# [Extrait du texte]
Face à ces réactions, des psychiatres ont expliqué que la bouffée délirante peut s’accompagner d’insultes liées au délire et non à la pensée de celui qui les émet : « un crime peut être délirant et antisémite. Les délires s’abreuvent de l’actualité et de l’ambiance sociétale. Les témoignages portés à ma connaissance ne confirment pas l’existence d’un antisémitisme habituel qui se serait antérieurement manifesté de façon claire. Dans le bouleversement délirant, le simple préjugé ou la représentation banale se sont transformés en conviction absolue » (cité par l’avocate générale de la cour de cassation qui a rejeté le pourvoi formé par la famille de la victime).

S’agissant de la prise de cannabis, les experts étaient partagés.

L’un deux avait conclu à l‘altération du discernement au motif qu’« en dépit de la réalité indiscutable du trouble aliénant, l’abolition du discernement ne peut être retenue du fait de la prise consciente et volontaire régulière de cannabis en très grande quantité ».

Deux autres collèges d’expert ont, en revanche, conclu à l’abolition du discernement en estimant que « ce trouble psychotique bref a aboli son discernement car l’augmentation de la consommation de cannabis (très relative) s’est faite pour apaiser son angoisse et son insomnie, prodomes (symptômes avant-coureur) probables de son délire ce qui n’a fait qu’aggraver le processus psychotique déjà amorcé ».

De plus, la consommation de cannabis n’entrainant pas, en principe, d’abolition complète du discernement, on ne pouvait pas reprocher au meurtrier d’avoir sciemment cherché à atteindre l’état d’inconscience où il s’est trouvé et qui s’est avéré fatal.

La Cour d’appel de Paris a ordonné son hospitalisation psychiatrique avec mesure de sureté pour 20 ans (2019).

La figure de l’amok

Contrairement aux trois affaires citées en exemple, il y a des cas où l’on ne perçoit réellement aucune explication possible à la folie meurtrière de celui qui s’en prend soudainement et au hasard à des passants.

# [Données enregistrées]
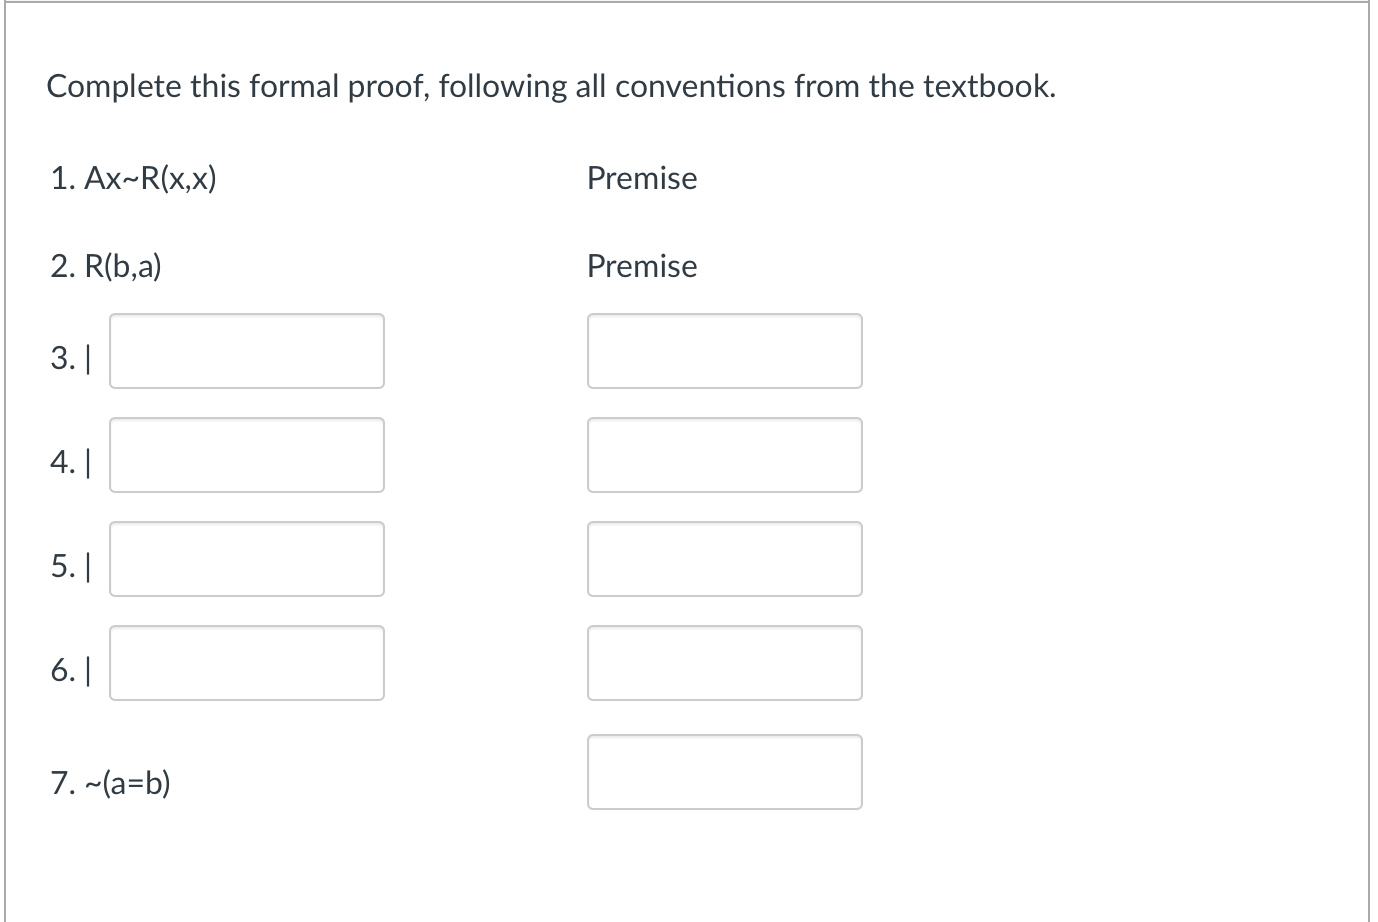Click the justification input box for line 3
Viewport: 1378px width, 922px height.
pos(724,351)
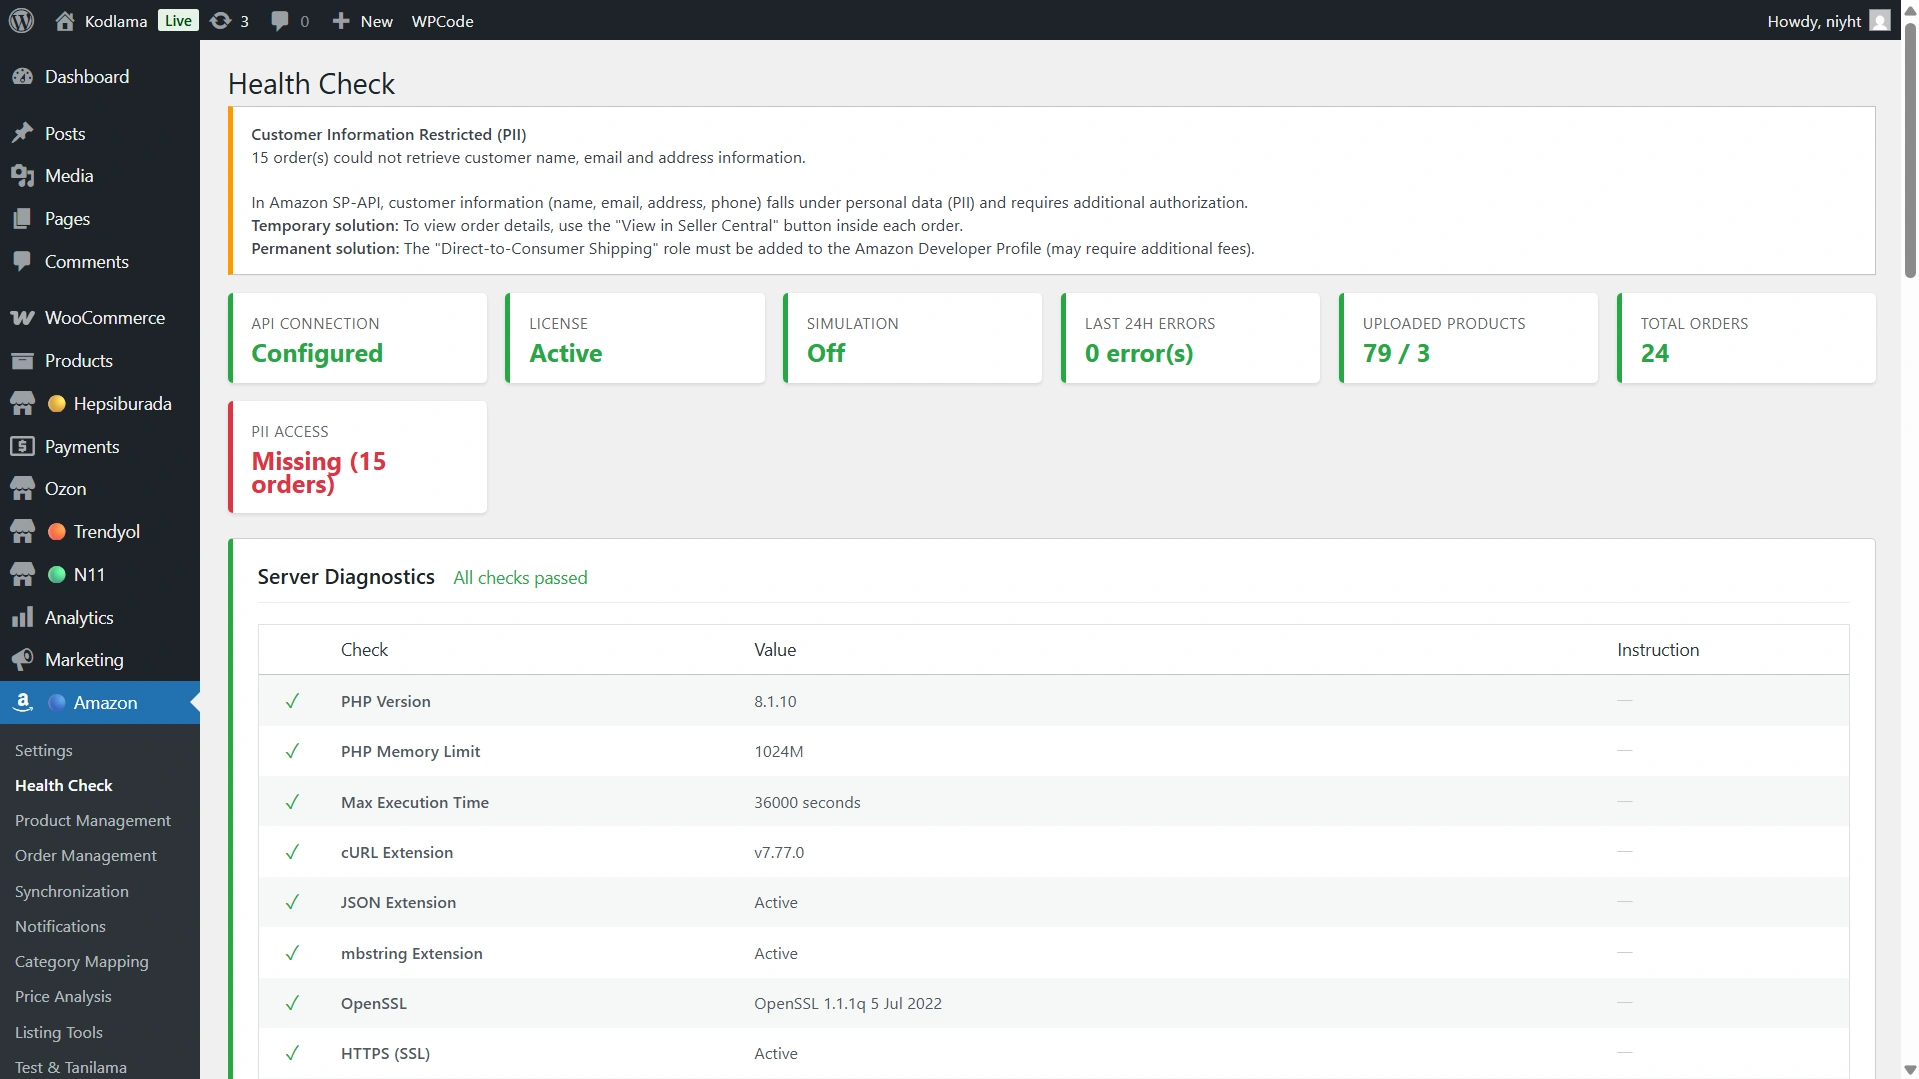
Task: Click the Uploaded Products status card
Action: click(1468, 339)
* * *
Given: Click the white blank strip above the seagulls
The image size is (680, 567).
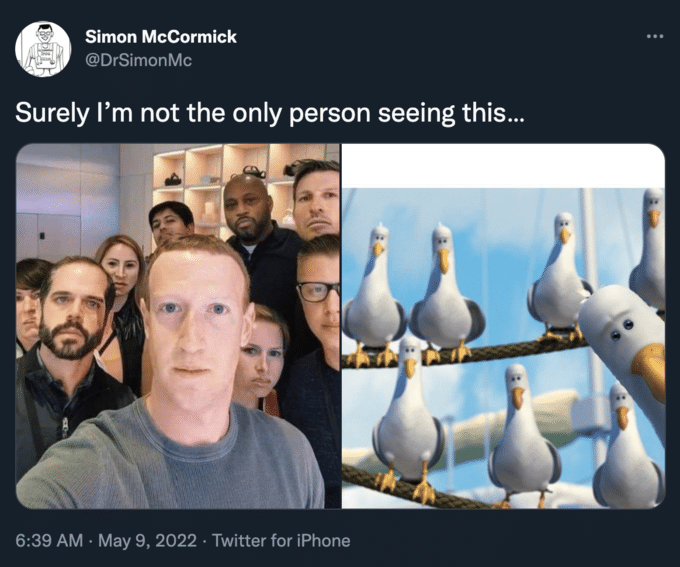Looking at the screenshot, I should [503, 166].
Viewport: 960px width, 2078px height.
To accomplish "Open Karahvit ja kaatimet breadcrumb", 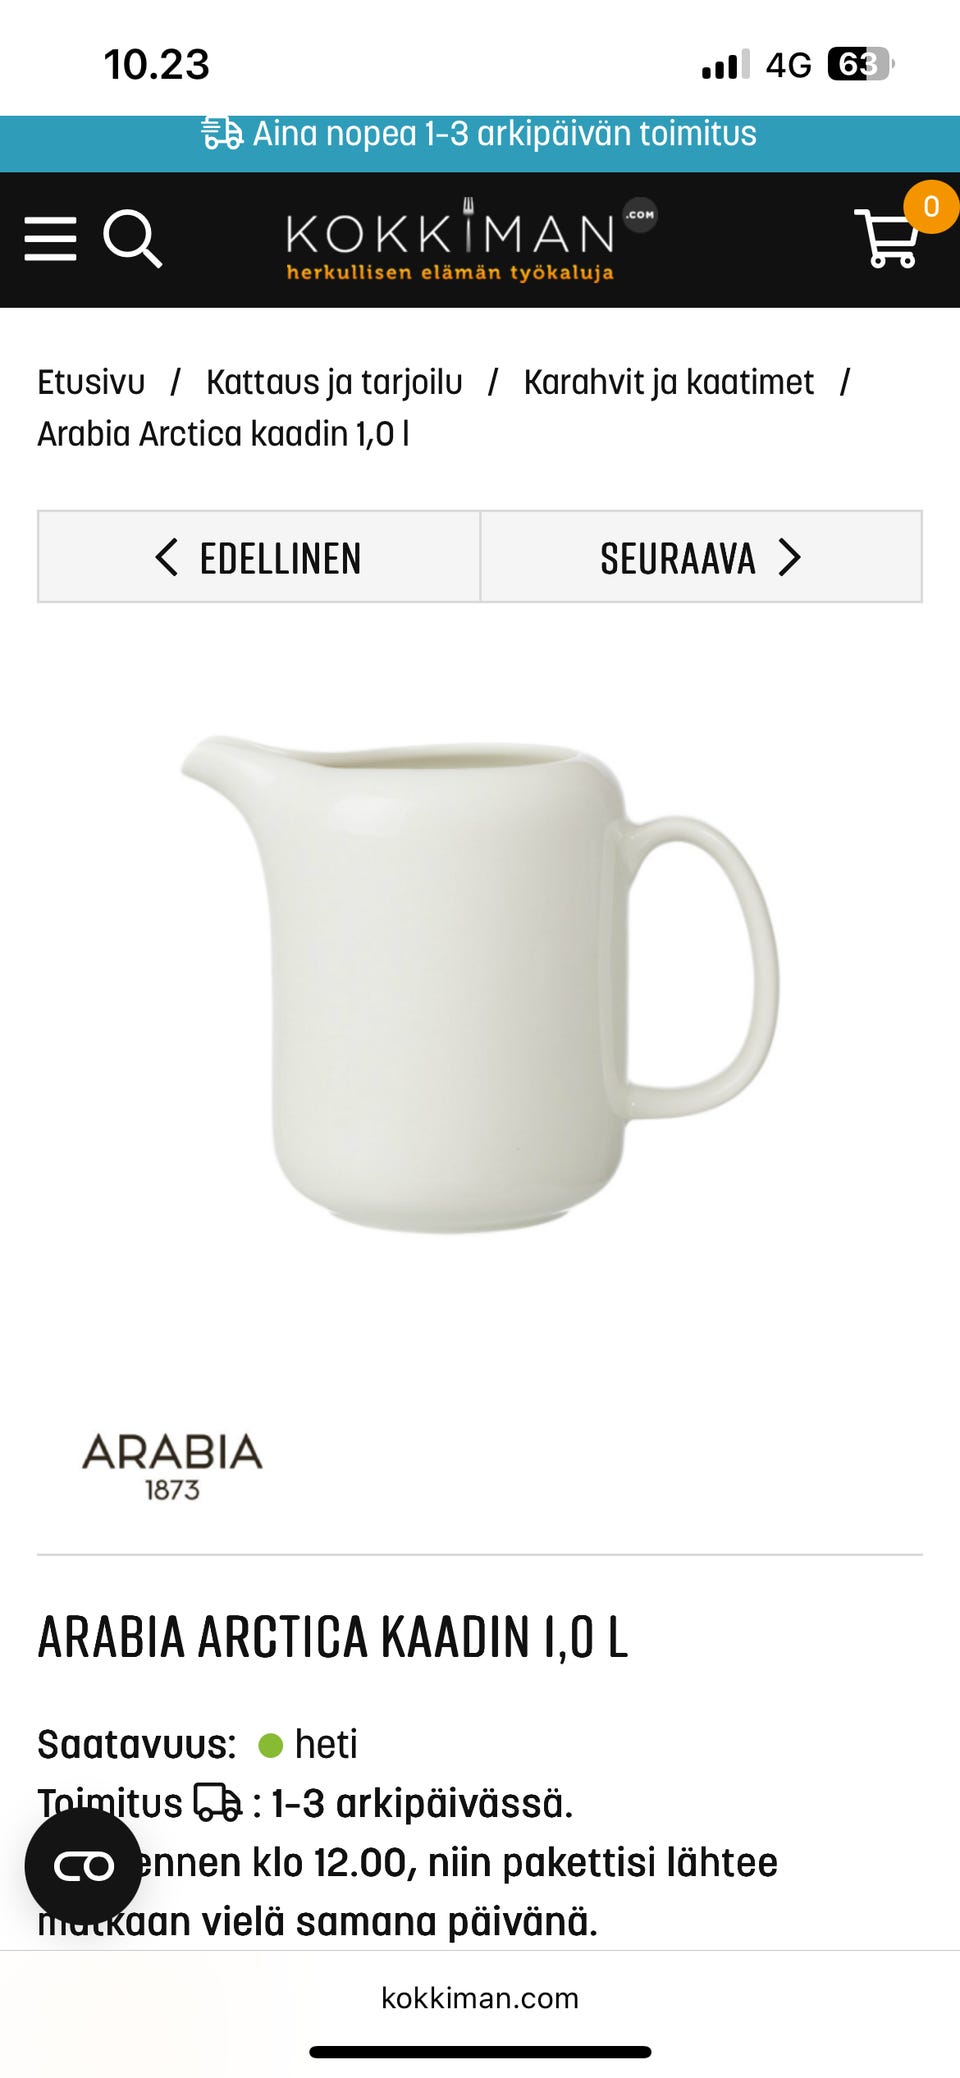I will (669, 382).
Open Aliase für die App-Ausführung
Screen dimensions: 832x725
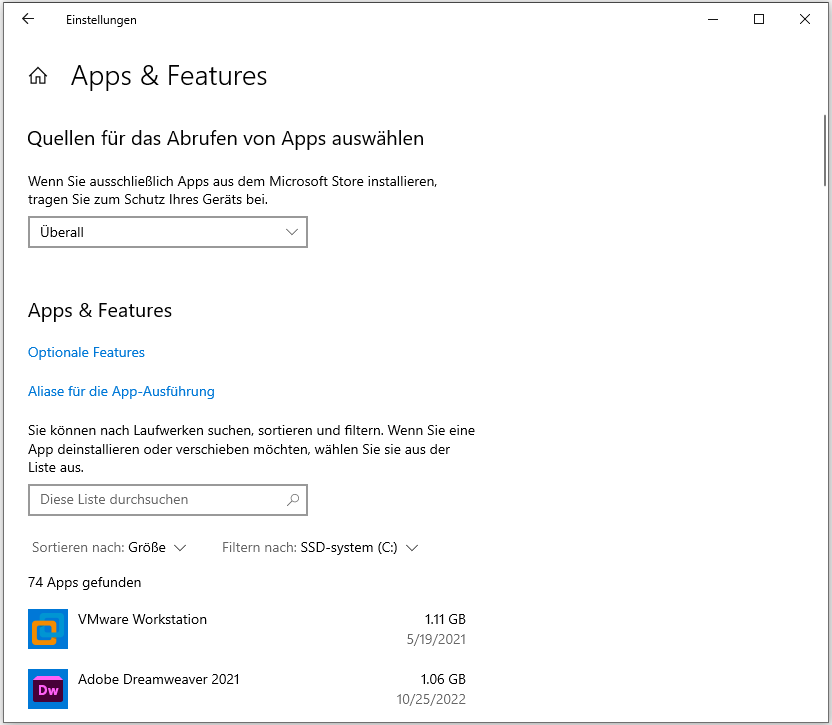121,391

# [Tâche]
Poursuivez le texte sur l'abolition du discernement et la folie meurtrière en partant de sa dernière phrase.

# [Réponse rédigée]
Ce phénomène semble avoir été décrit pour la première fois au XVIème siècle en Malaisie :

« L’amok voici ce que c’est : un malais, n’importe quel brave homme plein de douceur, est en train de boire paisiblement son breuvage, il est là, apathiquement assis, indifférent, sans énergie et soudain, il bondit, saisit son poignard et se précipite dans la rue, il court droit devant lui, sans avoir où, ce qui passe sur son chemin, homme ou animal, il l’abat. Les gens du village savent qu’aucune puissance au monde ne peut arrêter un amok » (Psychiatrie, De l’amok aux fusillades de masse, Ariel Eytan).

« Il prend dans sa main une dague et s’en allant par les places et les rues, il tue tous ceux qu’il rencontre, hommes, femmes ou enfants, il ne laisse aucun s’échapper » (Duarte Barberosa)

Plus tard, au XIXème siècle, on peut lire cette analyse sous la plume d’un administrateur colonial britannique : « De par mon expérience, je suis intimement persuadé que la cause de l’amok est, dans la plupart des cas, un état mental qui fait qu’à un moment donné, on n’ait plus envie de vivre. A ce moment-là, on peut dire que l’homme est sous l’emprise d’une certaine folie » (Hugh Clifford).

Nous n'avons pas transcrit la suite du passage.